Epstein-Barr virus as a Disease-Causing Agent in Well-Characterized Disease States and the Broader Population

Epstein-Barr virus infection (EBV) affects 90% of adults and is the most common cause of infectious mononucleosis - a syndrome with fever, sore throat, enlarged lymph nodes, and fatigue. After infection, the virus remains in latent condition in host B lymphocytes. It is generally kept in check by host immune mechanisms, but in rare cases, EBV can replicate, unfettered, and lead to multitudinous reactions within the body. The uncontrolled proliferation of EBV-infected cells is highlighted in scenarios of X-linked lymphoproliferative disease (XLP), a genetic predisposition that allows young males with primary EBV infection to develop cancer, and in post-transplant cases where the virus can cause lymphoma.
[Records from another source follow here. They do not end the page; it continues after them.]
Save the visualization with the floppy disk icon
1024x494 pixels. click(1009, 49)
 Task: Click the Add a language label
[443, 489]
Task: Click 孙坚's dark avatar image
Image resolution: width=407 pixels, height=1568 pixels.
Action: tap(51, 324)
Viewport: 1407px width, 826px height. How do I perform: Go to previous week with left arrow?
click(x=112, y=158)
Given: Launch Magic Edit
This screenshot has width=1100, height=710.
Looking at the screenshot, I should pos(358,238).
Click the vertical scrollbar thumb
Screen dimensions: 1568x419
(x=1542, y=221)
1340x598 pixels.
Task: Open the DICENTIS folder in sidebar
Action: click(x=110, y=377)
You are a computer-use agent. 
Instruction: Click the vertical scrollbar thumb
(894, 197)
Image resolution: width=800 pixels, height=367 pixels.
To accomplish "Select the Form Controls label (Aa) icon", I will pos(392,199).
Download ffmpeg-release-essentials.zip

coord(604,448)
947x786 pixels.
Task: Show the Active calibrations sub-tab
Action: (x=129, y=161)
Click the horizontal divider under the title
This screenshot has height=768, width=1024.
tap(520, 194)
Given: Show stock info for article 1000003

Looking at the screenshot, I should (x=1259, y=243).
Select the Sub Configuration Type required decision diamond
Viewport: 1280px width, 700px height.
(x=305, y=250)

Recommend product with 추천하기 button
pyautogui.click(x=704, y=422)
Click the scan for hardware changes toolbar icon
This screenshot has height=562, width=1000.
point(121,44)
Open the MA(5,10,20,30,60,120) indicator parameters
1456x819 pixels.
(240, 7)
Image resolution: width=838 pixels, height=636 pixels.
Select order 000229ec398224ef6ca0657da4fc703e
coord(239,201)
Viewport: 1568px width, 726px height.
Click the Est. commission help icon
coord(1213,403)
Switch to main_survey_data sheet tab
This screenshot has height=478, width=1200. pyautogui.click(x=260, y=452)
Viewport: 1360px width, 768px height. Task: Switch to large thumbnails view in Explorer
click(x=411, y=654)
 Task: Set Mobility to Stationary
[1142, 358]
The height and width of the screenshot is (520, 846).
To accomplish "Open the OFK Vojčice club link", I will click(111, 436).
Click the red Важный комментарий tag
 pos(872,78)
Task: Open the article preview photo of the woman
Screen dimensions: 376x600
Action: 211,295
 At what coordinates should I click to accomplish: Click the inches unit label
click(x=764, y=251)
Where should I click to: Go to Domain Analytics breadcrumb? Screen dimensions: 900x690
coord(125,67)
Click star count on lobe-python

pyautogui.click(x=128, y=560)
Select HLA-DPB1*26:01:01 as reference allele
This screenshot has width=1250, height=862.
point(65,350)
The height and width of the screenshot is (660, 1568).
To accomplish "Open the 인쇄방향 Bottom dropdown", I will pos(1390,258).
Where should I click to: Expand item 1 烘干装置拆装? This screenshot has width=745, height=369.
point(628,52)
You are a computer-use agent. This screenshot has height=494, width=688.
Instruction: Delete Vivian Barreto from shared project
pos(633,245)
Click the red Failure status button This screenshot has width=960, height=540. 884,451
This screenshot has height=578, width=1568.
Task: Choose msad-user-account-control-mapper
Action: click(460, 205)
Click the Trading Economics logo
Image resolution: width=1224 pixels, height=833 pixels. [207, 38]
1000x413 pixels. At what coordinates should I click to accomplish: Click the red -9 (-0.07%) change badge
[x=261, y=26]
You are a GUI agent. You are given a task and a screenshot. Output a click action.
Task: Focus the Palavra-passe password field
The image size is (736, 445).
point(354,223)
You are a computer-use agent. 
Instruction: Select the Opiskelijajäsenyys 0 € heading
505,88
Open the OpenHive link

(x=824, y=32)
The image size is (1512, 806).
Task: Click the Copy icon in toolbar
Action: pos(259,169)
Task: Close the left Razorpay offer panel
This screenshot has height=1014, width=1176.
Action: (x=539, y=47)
In broader populations, EBV has been linked to nasopharyngeal carcinoma (NPC) and has significant impacts on treatment and survival in classic Hodgkin lymphoma (cHL). EBV, a DNA virus, integrates into the genome, turning cell checkpoints into malignant systems and allowing rapid induction of carcinogenesis. This review explores factors that allow EBV to evade host immune mechanisms- resulting in cancer- and aims to address gaps in screening and prevention. Sources are primarily obtained from the PubMed Central Database. Understanding the conditions under which the virus can reactivate and the extent to which it promotes oncogenesis will foster increased awareness of avoiding triggers and further clinical research for vaccines for vulnerable groups. Furthermore, a growing body of evidence points toward the potential prognostic value of serological testing in at-risk populations.

Keywords: Epstein-Barr virus, X-linked lymphoproliferative disease, Post-transplant lymphoproliferative disorder, Classic Hodgkin lymphoma, Nasopharyngeal carcinoma.